Der Privilegierte aus betuchter Familie, Mitte der Sechziger reist er in die Armenhäuser der Republik, in die Appalachen, zu Landarbeitern in Mississippi, in die Indianerreservate der Prärie. „Die Farbe blättert, im Keller stinkt es, die Lehrer nennen dich Nigger, und das Fenster fällt dir irgendwann auf den Kopf“, zitiert er aus dem Brief eines College-Absolventen, der an einer Ghetto-Schule unterrichtet. Dieses andere Amerika, fasst Kennedy seine Beobachtungen zusammen, „erinnert uns höchstens dann an seine Existenz, wenn eine Stadt infolge der verzweifelten Taten geschlagener Männer explodiert“.

Am 4. April 1968, dem Tag, an dem der Prediger Martin Luther King erschossen wird, macht RFK Wahlkampf im Mittleren Westen. Gegen den Rat des örtlichen Sheriffs fährt er in Indianapolis in ein Viertel, in dem mehrheitlich Afroamerikaner leben. Er stellt sich auf die Ladefläche eines Schwerlasttransporters und hält eine improvisierte Rede. Seinen schwarzen Zuhörern, die nun der Versuchung erliegen könnten, alle Weißen zu hassen, allen Weißen zu misstrauen, könne er nur sagen: „In meinem Herzen fühle ich dasselbe“. „Ich hatte ein Familienmitglied, das getötet wurde, doch getötet wurde es von einem weißen Mann.“ Was Amerika brauche, seien nicht Spaltung, Hass, Gewalt und Gesetzlosigkeit, sondern Liebe, Weisheit, Mitgefühl „und ein Gefühl der Gerechtigkeit gegenüber denen, die noch immer leiden, seien es Weiße oder Schwarze“. Während in anderen US-Großstädten Geschäfte in Flammen aufgehen, bleibt Indianapolis in der Nacht des 4. April 1968 von Unruhen verschont. Es ist ein Moment, in dem der Name Kennedy für einen Hoffnungsschimmer steht. Kurz zuvor hatte er seine Kandidatur fürs Oval Office erklärt, noch ehe Lyndon B. Johnson, der von ihm inbrünstig gehasste Parteifreund im Weißen Haus, auf eine neuerliche Bewerbung verzichtete.
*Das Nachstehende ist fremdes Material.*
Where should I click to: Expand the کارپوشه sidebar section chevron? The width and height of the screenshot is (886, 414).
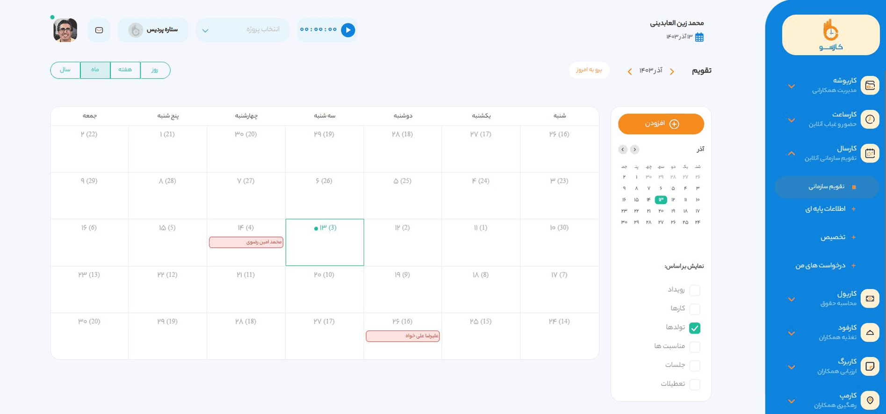click(792, 86)
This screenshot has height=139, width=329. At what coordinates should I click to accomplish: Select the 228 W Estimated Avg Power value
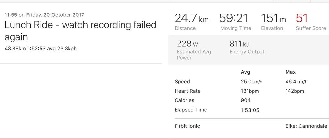coord(187,44)
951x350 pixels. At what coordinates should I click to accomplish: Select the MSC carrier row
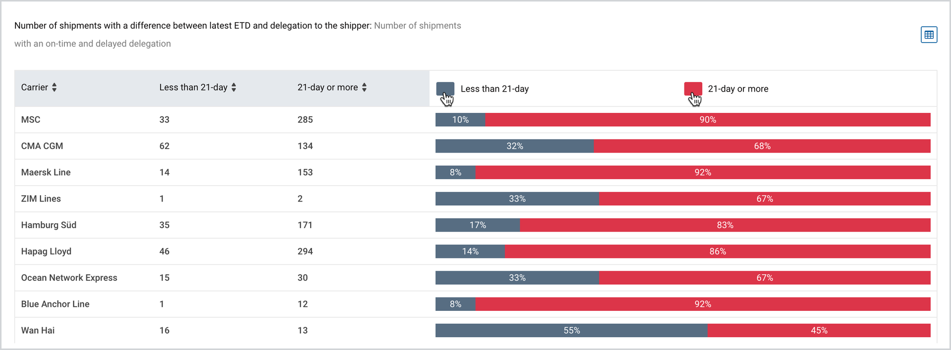click(476, 120)
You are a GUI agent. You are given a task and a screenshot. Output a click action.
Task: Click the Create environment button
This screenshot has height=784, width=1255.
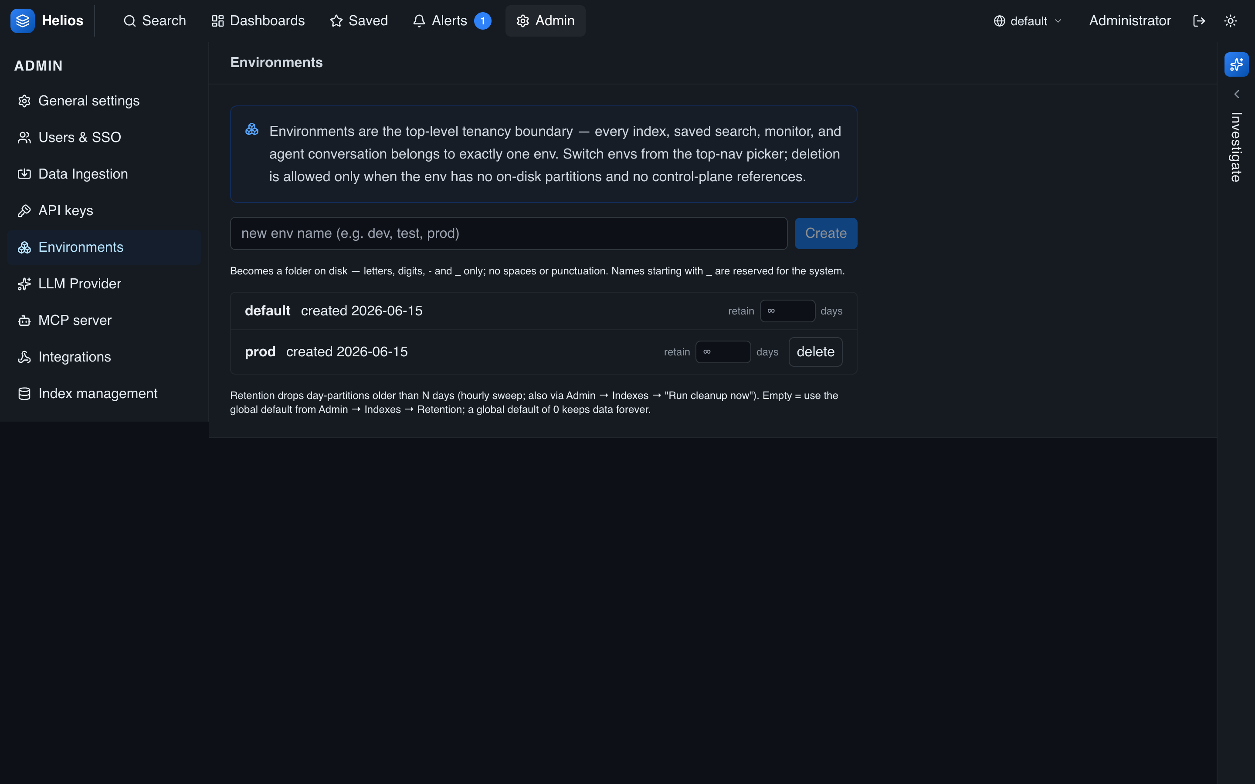[x=826, y=233]
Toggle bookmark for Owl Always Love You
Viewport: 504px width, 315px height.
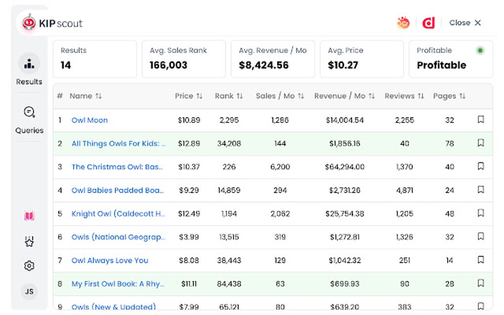[481, 260]
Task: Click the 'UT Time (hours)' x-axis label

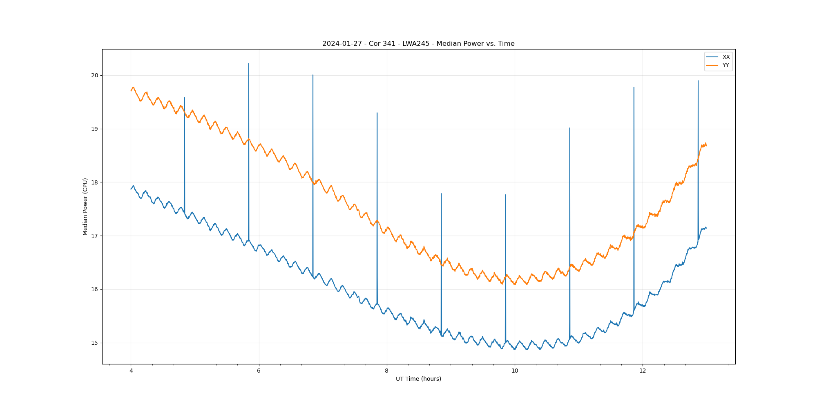Action: click(x=418, y=379)
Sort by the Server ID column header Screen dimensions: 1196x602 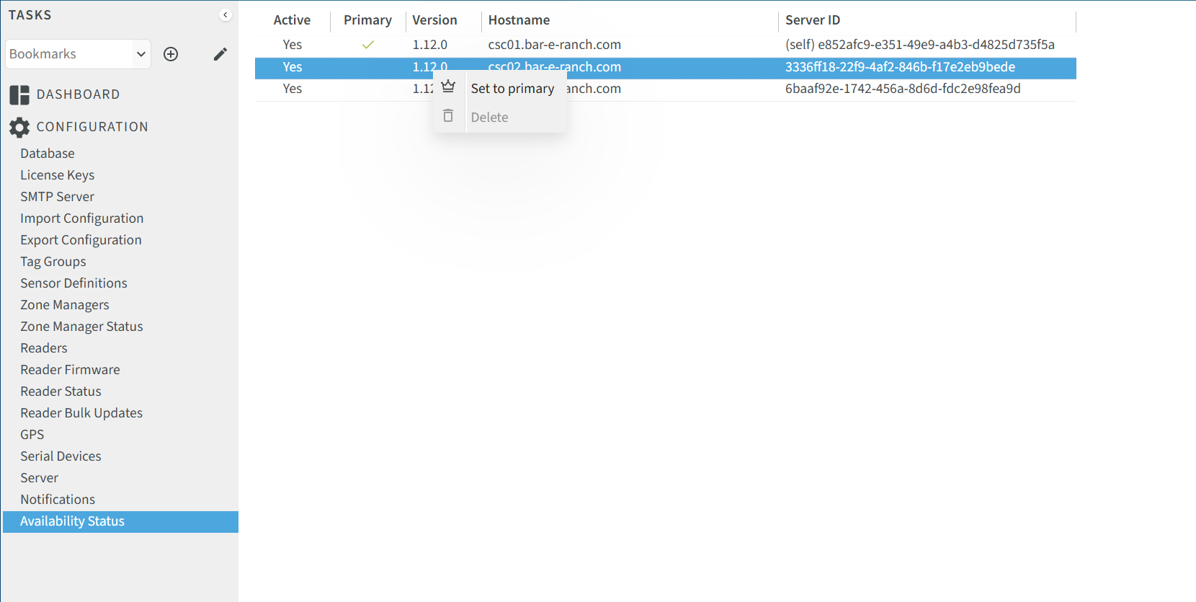pos(812,20)
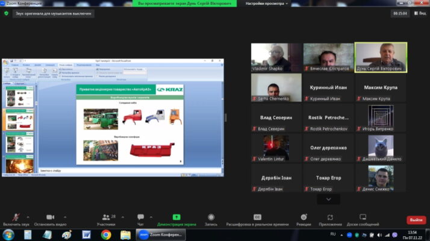Start recording with Запись icon
430x241 pixels.
point(211,217)
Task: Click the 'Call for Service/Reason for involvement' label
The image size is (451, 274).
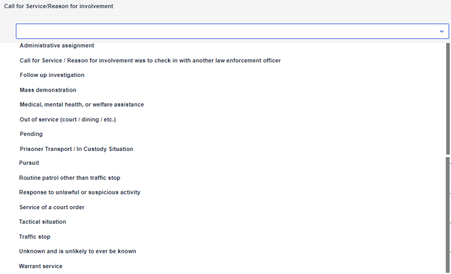Action: (58, 6)
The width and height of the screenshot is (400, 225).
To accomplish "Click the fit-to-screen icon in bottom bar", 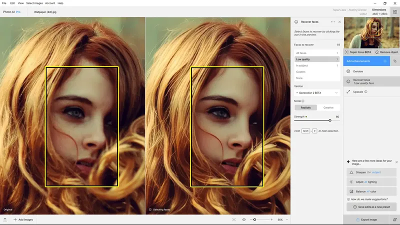I will 234,220.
Zum Hoffnungsträger ist er allerdings erst auf Umwegen geworden. Zu Beginn seiner Karriere heuert er als Anwalt bei Joseph McCarthy an, dem Senator, dessen Hexenjagd im Kongresskomitee für unamerikanische Aktivitäten die antikommunistische Hysterie auf die Spitze trieb. Im Alter von 35 Jahren zum Justizminister im Kabinett seines Bruders befördert, findet er nichts dabei, Leute abhören zu lassen, in denen er eine Gefahr sieht – übrigens auch den Prediger King. Während die Freedom Riders in Greyhound-Bussen die Südstaaten ansteuern, Schwarze und Weiße demonstrativ gemeinsam, um gegen die Rassentrennung zu protestieren, stellt er sich zunächst gegen sie. Er zweifle an der Weisheit der Aktivisten, tadelt er. „Wir haben eine Verpflichtung gegenüber Südvietnam, die wir einhalten müssen“, rechtfertigt er die Entsendung amerikanischer Truppen, die, so sah man es damals in Washington, in Südostasien den Vormarsch des Kommunismus aufhalten sollen. Die Wandlung zum Kriegsgegner folgt erst später.